Reproduce the listing word for word, from its first line down through the line containing "Looking at the screenshot, I should pos(521,5).", and leave the pictures out.

━━━━━━━━

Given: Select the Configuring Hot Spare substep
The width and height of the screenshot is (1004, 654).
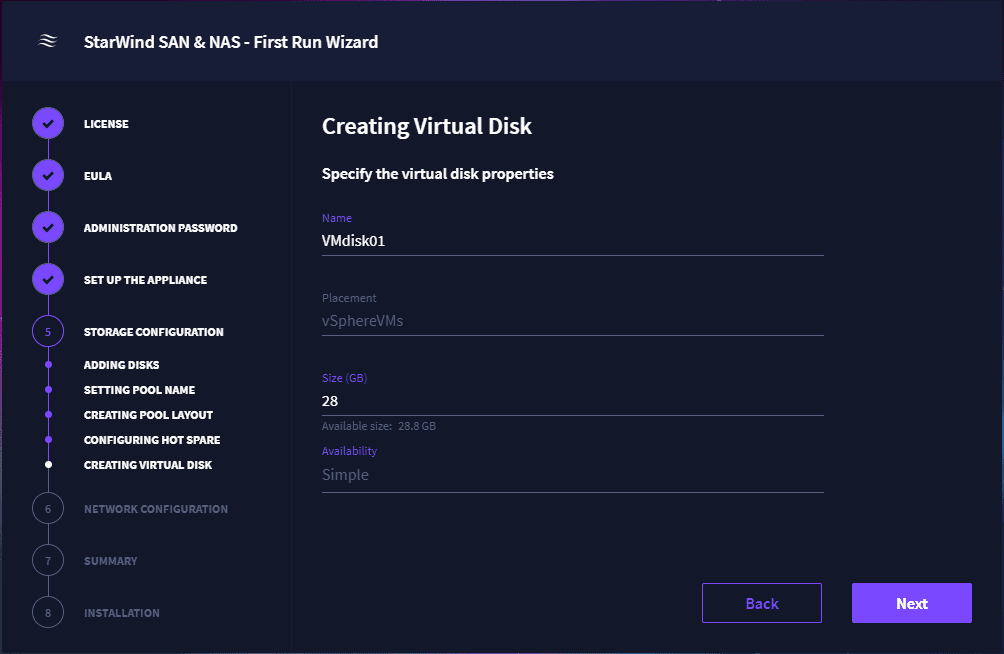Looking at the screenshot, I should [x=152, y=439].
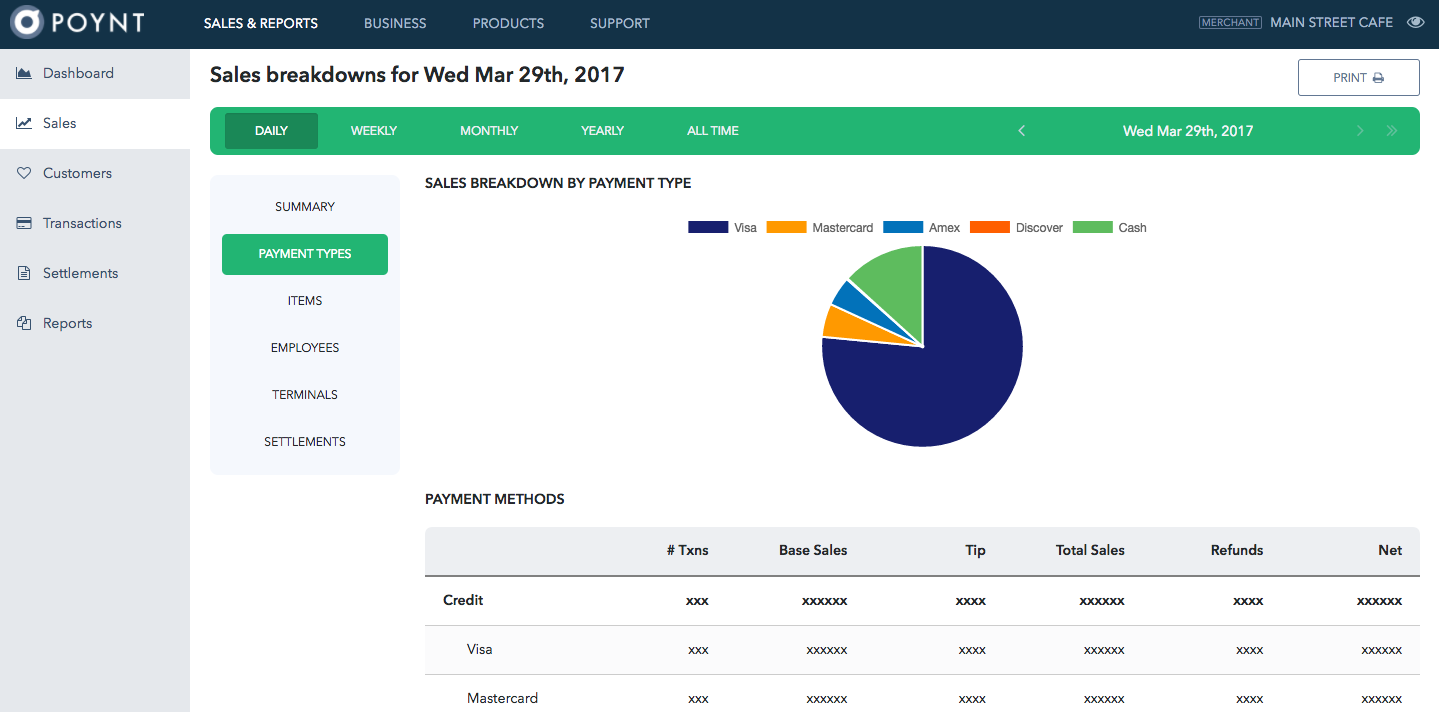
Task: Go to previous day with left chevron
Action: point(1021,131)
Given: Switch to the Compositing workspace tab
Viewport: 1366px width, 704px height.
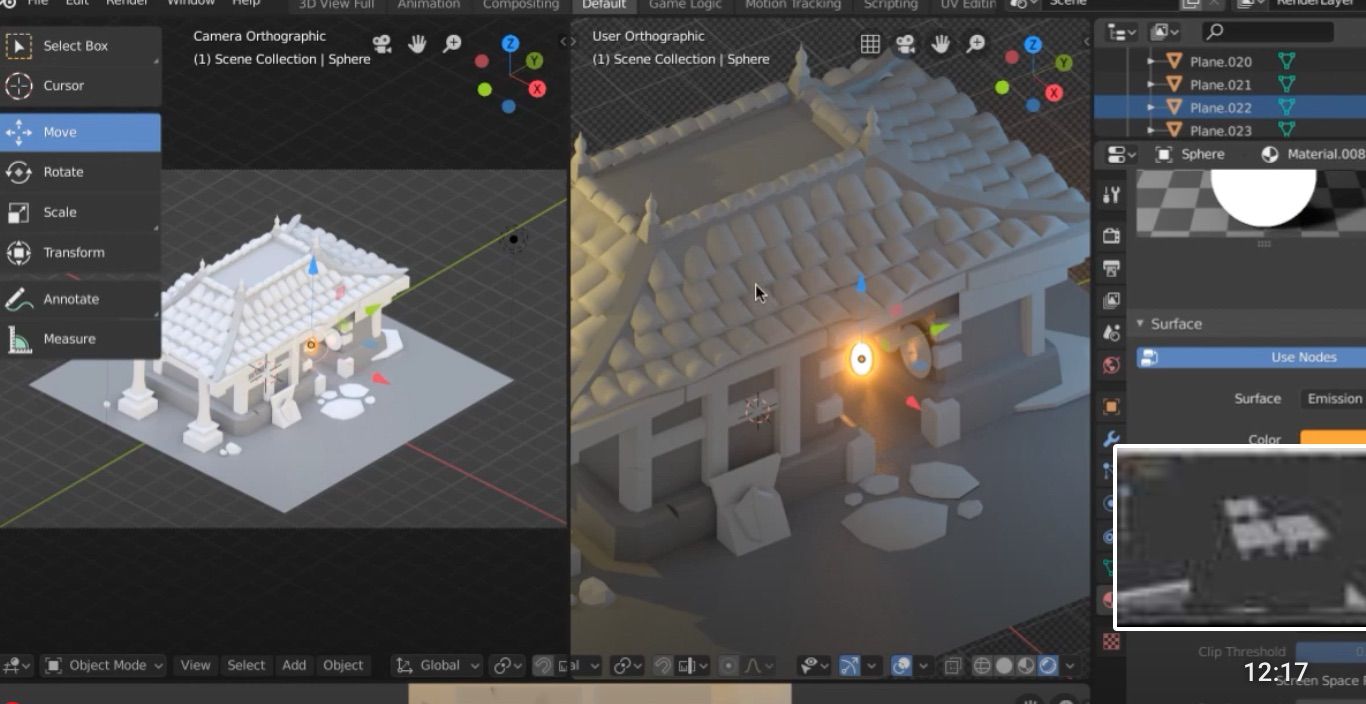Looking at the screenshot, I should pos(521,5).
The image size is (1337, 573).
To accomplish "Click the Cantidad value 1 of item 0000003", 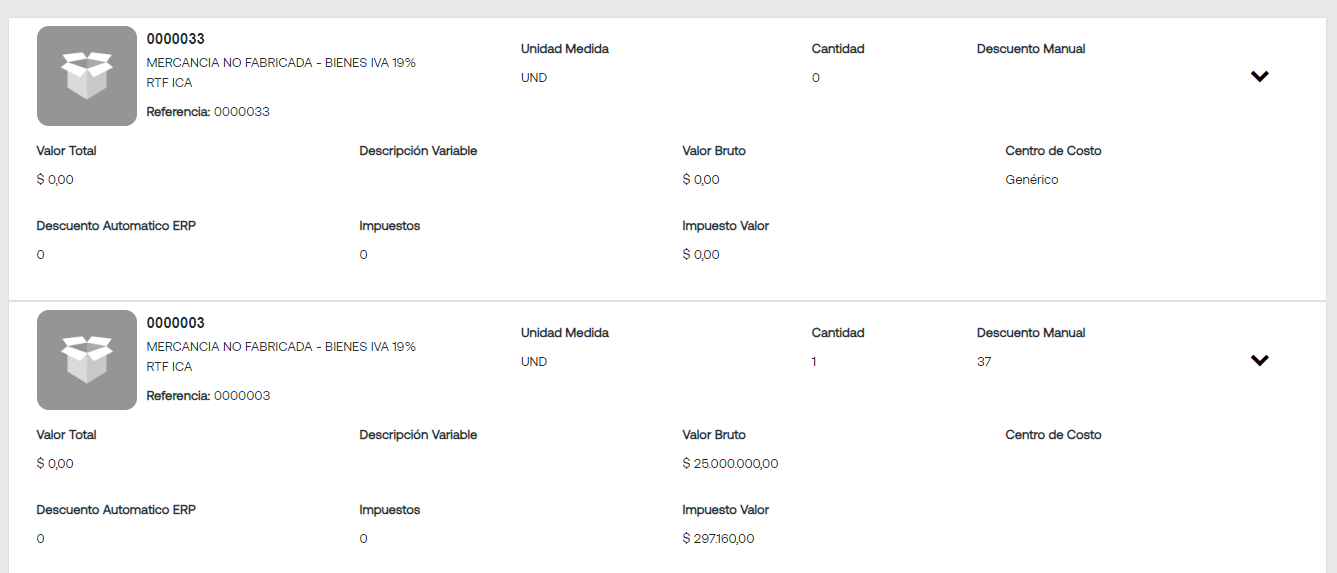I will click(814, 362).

━━━━━━━━

Solved problem:
Given: Select the Configuring Hot Spare substep
The width and height of the screenshot is (1004, 654).
Looking at the screenshot, I should [x=152, y=439].
Task: Go to previous day with left chevron
Action: point(1021,131)
Given: Switch to the Compositing workspace tab
Viewport: 1366px width, 704px height.
Looking at the screenshot, I should pos(521,5).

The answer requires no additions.